In Cleveland, the Plain Dealer also editorialized on Sunday: “Ohio Auditor Dave Yost recently sent a letter to the Ohio Department of Education advising it to ‘impound a significant portion of any further funding’ to the Electronic Classroom of Tomorrow until the state can verify the online charter school’s student attendance numbers for the upcoming school year. There are good reasons for this: ECOT has not repaid Ohio the $60 million in reimbursements it owes for what the state determined was ECOT’s 59 percent overstatement of student attendance figures for the 2015-16 school year.  ECOT is arguing its student numbers were correct but, so far, the courts have sided with ODE.  ECOT’s appeal to the Ohio Supreme Court is pending… Yost is right. ECOT claimed 15,300 online students two years ago but could only provide evidence to verify 6,300, according to ODE.  Why take at face value its estimate of 14,000 students this coming academic year?”

On Sunday, the Dispatch also published an extraordinary investigation—by reporters Catherine Candisky and Jim Siegel—of ECOT’s history.  They remind us that besides donating huge political contributions that have endeared ECOT to Ohio’s legislators, William Lager, ECOT’s founder and the owner of the two privately held companies that provide the school’s curriculum and its operations, has featured those with political influence as the school’s annual commencement speakers including Ohio Auditor Dave Yost at three commencements, Governor John Kasich, and even Jeb Bush, a national leader promoting school privatization.

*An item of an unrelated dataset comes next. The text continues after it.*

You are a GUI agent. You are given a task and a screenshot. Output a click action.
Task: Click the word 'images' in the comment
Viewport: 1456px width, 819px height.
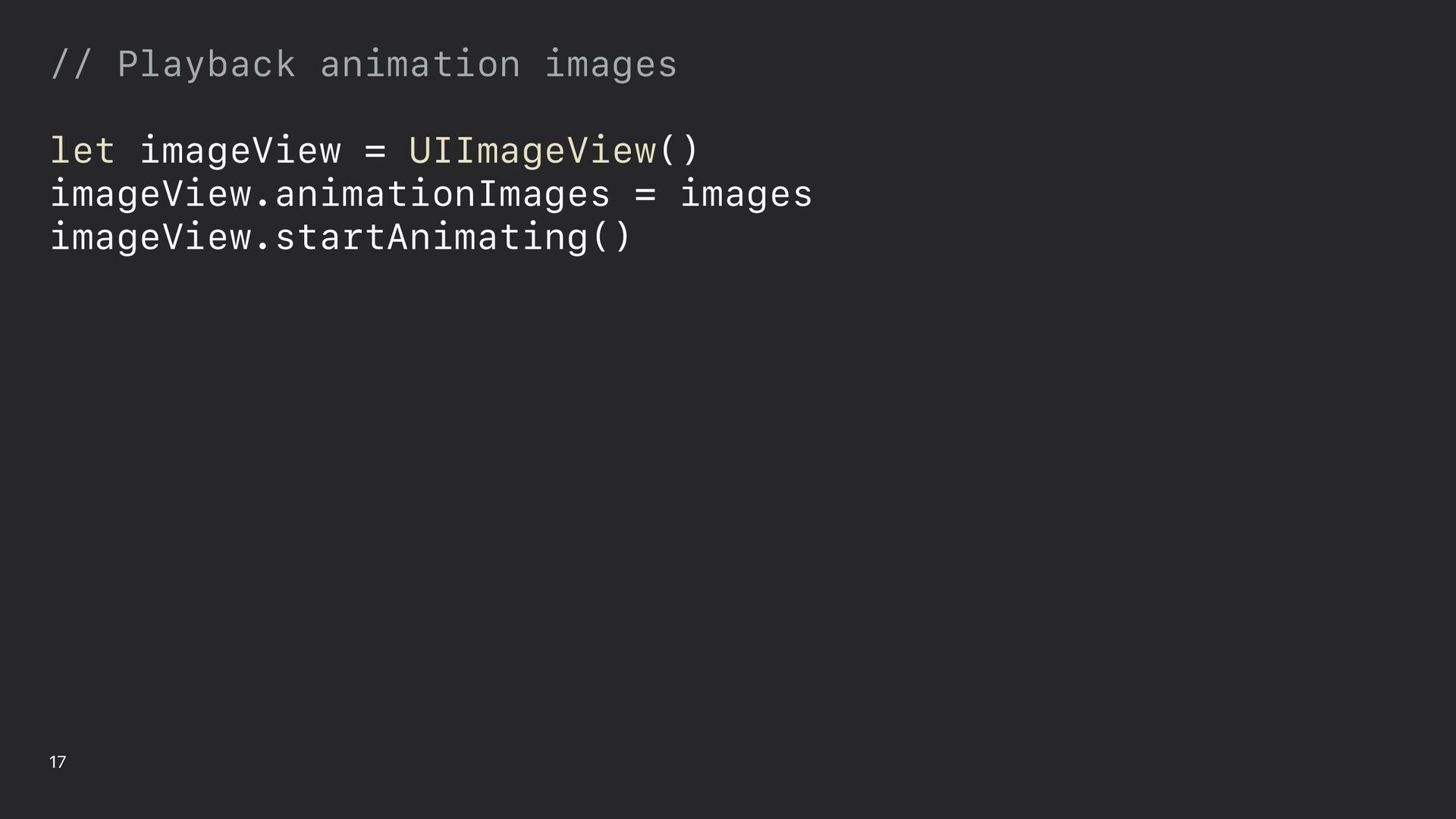[x=611, y=64]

But Yost has now come to understand that Lager and ECOT are trying to cheat Ohio’s taxpayers.  On July 21, Patrick O’Donnell reported for the Plain Dealer: “The state needs to send less money to the Electronic Classroom of Tomorrow… state Auditor Dave Yost says, or it may never recover the $60 million the school already owes.”  In a letter to state education superintendent Paolo DeMaria, Yost asked the state to escrow part of the state’s funding for ECOT for the upcoming school year until ECOT’s enrollment figures can be verified. According to Yost’s request, the state has begun deducting $2.5 million each month from ongoing payments for 2017-18. “Instead of receiving a little over $8.1 million in state tax dollars toward opening the school again this fall, ECOT received just under $5.6 million earlier this month. But that 5.6 million may be too much, Yost said. ECOT is claiming 14,000 students again, Yost noted, so the per-student payments to the school are possibly too high…”  Yost explains: “It is virtually the same number of students ECOT claimed for the 2016-17 school year, and far in excess of the audited number your department found supported for the 2015-16 school year.”  “I am concerned that ECOT is overstating its FTE (attendance) for cash-flow purposes, and the state may not be able to claw back any funds that are improperly distributed to ECOT.”

Yesterday O’Donnell added that the Department of Education has decided to withhold 12 percent of ECOT’s funding for the upcoming school year until the state’s audit of active participation by ECOT’s students is complete: “These cuts would be added to the $2.5 million monthly deductions the state is already taking from the school’s funding to cover the school’s past attendance issues.”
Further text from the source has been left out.